How might guidelines respond? Clinical pathways for atrial fibrillation currently emphasise stroke prevention, rate and rhythm control, and management of comorbidities such as hypertension and diabetes. The integration of liver assessment would be an extension rather than a replacement. Practical steps might include routine calculation of a fatty liver index, systematic enquiry about alcohol intake, and closer monitoring of glycaemic markers. Where significant fatty liver disease is suspected, referral to hepatology or enrolment in multidisciplinary cardiometabolic clinics could be considered.
Policy makers and healthcare planners should note the public health angle. Strategies that reduce obesity, improve metabolic health and curb harmful alcohol use will likely yield cardiovascular dividends that extend beyond the liver. Population‑level interventions, including taxation policies, public education, and support for healthier diets and active lifestyles, remain essential complements to clinical measures.

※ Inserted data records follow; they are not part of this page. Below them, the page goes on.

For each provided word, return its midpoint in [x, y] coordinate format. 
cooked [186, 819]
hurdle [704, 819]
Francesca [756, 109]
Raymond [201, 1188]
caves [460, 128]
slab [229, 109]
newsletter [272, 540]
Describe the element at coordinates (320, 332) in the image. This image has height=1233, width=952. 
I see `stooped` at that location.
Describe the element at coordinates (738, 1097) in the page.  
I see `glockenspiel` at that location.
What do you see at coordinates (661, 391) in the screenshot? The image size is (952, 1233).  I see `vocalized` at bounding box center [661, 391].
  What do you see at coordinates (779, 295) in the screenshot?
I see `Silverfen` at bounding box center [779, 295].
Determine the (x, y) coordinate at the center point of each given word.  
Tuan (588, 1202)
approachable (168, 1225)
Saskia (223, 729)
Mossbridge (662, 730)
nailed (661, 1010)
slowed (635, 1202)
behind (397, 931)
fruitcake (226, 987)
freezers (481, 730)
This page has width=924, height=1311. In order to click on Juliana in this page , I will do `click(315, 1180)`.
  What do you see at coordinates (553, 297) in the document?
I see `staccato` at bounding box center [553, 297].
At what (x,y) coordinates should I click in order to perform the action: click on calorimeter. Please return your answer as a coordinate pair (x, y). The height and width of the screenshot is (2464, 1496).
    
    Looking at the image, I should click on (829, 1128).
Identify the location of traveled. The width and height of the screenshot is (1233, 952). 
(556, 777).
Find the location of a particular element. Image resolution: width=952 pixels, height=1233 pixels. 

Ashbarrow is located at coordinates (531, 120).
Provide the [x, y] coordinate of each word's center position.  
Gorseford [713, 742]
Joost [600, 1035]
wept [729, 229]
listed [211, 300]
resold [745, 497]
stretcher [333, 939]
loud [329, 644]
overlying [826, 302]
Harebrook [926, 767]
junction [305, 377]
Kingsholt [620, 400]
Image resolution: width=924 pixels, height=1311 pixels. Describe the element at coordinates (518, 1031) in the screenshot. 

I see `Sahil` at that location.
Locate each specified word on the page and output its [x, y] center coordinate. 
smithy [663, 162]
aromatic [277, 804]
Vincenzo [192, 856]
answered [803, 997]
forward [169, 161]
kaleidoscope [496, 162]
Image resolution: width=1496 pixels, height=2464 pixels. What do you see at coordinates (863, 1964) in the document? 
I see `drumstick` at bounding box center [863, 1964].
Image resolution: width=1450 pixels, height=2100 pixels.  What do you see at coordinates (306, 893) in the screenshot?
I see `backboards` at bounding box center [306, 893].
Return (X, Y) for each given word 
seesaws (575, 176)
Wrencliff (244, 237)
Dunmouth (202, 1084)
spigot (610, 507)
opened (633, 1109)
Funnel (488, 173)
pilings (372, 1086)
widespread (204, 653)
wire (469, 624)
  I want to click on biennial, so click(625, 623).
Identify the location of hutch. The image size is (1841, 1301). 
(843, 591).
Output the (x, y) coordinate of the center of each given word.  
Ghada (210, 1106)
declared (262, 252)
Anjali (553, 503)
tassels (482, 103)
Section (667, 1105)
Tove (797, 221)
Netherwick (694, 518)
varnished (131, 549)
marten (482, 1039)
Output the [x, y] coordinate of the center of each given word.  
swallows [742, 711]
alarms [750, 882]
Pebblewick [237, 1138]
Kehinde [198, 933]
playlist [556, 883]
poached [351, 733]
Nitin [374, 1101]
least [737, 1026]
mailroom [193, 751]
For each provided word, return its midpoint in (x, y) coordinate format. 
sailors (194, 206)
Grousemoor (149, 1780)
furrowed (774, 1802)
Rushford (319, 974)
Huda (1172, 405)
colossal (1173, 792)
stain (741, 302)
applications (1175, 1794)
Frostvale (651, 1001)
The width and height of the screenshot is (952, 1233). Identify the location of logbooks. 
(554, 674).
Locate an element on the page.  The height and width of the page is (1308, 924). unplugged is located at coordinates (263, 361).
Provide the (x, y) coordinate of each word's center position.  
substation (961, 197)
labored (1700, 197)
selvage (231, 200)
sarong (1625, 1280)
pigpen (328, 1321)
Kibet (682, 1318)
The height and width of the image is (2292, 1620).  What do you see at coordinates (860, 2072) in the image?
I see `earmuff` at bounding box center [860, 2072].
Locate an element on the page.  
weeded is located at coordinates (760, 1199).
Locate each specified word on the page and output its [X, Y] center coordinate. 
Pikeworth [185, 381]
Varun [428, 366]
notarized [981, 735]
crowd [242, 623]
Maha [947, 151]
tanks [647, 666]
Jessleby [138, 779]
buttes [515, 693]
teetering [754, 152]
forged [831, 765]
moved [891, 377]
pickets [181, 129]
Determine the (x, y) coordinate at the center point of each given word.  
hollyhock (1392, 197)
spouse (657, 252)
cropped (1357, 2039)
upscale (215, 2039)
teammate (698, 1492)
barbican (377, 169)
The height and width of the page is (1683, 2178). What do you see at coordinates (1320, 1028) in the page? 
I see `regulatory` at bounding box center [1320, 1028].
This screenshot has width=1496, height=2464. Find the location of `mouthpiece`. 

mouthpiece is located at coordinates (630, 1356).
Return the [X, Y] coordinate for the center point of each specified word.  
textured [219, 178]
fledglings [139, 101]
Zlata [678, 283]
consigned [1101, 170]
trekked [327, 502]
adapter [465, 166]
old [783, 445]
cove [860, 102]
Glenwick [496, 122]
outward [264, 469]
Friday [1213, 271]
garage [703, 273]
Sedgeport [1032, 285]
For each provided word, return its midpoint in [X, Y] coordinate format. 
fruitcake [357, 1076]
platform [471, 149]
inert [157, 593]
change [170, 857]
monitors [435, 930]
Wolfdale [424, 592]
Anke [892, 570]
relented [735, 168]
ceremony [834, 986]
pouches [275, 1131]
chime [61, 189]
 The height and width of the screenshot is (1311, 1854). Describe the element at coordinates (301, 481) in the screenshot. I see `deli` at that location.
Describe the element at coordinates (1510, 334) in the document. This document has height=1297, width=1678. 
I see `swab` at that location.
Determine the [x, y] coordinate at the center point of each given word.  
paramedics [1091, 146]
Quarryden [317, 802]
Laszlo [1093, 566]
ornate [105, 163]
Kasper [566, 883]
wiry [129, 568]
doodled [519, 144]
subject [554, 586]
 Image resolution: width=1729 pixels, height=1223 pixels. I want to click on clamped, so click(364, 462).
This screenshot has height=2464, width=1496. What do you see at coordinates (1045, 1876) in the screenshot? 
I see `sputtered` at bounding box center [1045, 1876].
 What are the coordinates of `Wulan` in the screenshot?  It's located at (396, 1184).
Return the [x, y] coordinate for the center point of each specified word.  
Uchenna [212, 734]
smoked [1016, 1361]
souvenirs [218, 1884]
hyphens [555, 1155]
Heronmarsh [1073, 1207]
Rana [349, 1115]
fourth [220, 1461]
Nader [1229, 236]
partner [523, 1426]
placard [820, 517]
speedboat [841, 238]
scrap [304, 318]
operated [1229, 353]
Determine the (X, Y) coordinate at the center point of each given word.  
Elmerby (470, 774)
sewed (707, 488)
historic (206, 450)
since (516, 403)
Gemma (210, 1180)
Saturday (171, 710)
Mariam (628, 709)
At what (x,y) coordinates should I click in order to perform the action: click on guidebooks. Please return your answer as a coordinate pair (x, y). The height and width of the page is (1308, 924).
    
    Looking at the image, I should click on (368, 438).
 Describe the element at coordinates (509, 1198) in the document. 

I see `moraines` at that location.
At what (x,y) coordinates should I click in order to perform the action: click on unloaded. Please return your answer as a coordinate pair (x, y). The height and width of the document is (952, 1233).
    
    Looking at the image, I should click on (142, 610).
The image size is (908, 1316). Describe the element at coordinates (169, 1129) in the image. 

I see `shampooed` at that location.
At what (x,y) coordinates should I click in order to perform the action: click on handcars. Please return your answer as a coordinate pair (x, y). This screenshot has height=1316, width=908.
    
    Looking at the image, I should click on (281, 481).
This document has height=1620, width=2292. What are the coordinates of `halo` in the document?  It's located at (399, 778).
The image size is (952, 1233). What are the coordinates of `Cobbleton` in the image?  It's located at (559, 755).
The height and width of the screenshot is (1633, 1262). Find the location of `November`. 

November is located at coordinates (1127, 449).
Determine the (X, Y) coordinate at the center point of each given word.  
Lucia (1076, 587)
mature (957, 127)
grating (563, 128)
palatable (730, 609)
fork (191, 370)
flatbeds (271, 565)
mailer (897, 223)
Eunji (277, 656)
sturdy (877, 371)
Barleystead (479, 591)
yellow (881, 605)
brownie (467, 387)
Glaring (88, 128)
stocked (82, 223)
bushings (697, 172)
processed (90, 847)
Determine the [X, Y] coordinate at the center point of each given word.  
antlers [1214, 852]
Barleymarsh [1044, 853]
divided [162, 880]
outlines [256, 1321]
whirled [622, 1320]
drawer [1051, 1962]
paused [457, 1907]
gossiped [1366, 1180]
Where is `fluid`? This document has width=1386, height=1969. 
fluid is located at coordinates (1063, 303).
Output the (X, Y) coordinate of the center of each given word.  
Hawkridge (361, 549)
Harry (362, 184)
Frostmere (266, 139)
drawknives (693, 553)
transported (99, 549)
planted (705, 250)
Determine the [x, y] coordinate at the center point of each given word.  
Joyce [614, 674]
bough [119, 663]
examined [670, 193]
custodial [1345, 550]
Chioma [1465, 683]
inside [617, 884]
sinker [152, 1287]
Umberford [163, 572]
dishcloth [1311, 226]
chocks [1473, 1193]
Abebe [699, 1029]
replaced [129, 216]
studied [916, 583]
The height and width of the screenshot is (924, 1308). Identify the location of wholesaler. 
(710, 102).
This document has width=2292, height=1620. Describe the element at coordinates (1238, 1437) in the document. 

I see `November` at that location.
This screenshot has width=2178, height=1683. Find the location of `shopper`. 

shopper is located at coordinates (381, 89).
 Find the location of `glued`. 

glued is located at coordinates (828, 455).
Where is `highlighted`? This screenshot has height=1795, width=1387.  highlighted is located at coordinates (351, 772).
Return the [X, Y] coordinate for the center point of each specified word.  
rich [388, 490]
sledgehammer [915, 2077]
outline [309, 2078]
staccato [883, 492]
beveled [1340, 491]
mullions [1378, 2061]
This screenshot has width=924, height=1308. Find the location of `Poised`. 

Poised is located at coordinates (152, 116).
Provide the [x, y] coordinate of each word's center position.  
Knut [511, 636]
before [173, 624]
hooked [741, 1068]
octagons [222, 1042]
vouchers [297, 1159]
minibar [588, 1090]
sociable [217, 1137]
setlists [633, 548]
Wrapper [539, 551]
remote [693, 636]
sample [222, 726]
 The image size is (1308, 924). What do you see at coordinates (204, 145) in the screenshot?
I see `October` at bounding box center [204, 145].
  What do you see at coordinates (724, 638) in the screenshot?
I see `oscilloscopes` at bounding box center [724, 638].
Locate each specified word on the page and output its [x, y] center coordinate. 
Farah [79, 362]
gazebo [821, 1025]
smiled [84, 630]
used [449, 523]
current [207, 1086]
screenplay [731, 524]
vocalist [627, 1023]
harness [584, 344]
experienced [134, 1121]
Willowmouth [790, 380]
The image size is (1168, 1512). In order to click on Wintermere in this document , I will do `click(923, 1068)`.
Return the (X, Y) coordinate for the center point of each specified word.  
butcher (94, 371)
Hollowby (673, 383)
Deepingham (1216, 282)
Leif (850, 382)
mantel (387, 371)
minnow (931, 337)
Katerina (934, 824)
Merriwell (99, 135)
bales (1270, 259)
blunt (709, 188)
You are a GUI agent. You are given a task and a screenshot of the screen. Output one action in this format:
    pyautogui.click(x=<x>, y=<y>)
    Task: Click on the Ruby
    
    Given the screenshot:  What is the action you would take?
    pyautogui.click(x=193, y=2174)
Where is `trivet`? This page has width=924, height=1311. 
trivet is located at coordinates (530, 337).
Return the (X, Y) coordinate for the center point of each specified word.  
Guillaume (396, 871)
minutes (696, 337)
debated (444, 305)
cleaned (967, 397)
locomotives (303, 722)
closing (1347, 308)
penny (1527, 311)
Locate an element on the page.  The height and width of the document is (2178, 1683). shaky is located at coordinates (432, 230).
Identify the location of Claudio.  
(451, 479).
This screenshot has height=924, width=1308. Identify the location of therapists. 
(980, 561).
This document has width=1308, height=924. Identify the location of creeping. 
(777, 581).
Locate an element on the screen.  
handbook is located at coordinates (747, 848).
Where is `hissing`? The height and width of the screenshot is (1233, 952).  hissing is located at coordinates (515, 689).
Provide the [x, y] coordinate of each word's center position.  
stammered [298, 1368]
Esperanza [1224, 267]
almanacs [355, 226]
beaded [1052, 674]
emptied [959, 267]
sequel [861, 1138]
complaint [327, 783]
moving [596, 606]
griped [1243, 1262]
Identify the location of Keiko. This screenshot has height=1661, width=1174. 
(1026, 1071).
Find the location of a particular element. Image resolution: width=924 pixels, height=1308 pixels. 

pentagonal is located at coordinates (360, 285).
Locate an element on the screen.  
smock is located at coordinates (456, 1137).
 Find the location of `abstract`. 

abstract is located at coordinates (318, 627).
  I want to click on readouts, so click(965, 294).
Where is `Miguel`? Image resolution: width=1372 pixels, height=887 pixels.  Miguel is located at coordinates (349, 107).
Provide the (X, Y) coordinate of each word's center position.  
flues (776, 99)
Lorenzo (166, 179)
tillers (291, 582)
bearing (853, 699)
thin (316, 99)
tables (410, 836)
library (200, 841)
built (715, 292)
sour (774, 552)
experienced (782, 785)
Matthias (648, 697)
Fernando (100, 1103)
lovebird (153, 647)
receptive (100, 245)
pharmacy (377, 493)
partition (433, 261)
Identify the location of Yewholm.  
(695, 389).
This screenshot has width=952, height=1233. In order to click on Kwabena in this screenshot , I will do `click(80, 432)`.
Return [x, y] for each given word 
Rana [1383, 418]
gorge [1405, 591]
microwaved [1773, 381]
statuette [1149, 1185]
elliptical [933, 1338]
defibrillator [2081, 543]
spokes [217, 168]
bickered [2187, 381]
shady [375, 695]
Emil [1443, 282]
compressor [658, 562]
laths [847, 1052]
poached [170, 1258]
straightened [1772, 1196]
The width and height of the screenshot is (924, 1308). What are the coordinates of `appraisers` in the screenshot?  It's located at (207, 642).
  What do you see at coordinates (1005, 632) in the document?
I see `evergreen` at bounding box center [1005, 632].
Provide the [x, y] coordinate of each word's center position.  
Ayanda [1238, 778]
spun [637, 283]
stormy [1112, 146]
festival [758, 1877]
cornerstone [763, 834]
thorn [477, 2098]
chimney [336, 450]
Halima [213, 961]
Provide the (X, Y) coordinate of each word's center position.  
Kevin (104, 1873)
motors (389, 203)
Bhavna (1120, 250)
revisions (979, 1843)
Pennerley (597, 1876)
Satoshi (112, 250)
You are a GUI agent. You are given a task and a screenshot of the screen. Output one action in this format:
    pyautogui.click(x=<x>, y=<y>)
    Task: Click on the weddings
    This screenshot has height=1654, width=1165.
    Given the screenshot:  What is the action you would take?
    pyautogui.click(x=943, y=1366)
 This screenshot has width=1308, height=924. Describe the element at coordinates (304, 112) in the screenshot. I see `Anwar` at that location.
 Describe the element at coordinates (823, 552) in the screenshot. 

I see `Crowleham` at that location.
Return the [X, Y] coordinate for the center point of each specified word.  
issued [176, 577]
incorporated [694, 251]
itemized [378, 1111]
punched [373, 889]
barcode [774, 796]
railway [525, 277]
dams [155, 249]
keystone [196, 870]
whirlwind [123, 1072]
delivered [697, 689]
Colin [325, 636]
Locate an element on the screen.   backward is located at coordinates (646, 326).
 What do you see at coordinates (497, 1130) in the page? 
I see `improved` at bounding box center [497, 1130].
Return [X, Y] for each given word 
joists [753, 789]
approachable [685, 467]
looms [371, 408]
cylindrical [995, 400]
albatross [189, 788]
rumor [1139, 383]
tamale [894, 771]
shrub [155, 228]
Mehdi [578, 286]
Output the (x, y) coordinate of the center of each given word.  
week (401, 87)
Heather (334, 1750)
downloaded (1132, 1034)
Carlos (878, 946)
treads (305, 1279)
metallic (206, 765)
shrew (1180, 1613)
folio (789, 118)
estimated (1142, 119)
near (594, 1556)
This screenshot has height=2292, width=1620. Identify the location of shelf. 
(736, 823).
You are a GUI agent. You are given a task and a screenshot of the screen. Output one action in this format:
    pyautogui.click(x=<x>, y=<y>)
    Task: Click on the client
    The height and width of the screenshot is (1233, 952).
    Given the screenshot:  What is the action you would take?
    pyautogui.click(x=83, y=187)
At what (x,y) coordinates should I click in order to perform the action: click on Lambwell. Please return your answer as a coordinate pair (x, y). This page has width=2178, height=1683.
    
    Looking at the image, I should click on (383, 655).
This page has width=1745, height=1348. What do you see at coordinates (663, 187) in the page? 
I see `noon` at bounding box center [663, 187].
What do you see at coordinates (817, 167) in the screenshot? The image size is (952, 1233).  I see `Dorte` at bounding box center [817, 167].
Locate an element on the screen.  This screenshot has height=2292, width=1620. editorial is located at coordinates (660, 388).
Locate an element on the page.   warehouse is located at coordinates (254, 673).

For researchers, the findings open several avenues. Randomised trials are needed to test whether interventions that improve liver‑metabolic health reduce the incidence of heart failure in people with atrial fibrillation. Mechanistic studies could clarify the biological pathways linking hepatic fat and alcohol‑related injury to myocardial dysfunction. Biomarker discovery may yield novel tools for earlier detection and risk prediction.
Clinicians will find practical guidance in the study’s message: think bigger than the heart. Assess the metabolic ecosystem in which atrial fibrillation exists. Where fatty liver disease is present, act early. Offer lifestyle interventions, tighten glycaemic control, and consider closer cardiovascular surveillance. For patients, this means that discussions about weight, diet, alcohol and diabetes are not ancillary; they are integral to protecting the heart.
The liver‑heart axis is not a metaphor. It is a clinically meaningful connection with implications for how atrial fibrillation is assessed and managed. As evidence mounts, routine cardiology practice may evolve to embrace liver‑metabolic screening as a standard part of risk assessment for older adults with atrial fibrillation.
The likely result — earlier identification of those at heightened risk of heart failure, better targeted prevention, and, ultimately, fewer avoidable cardiac events.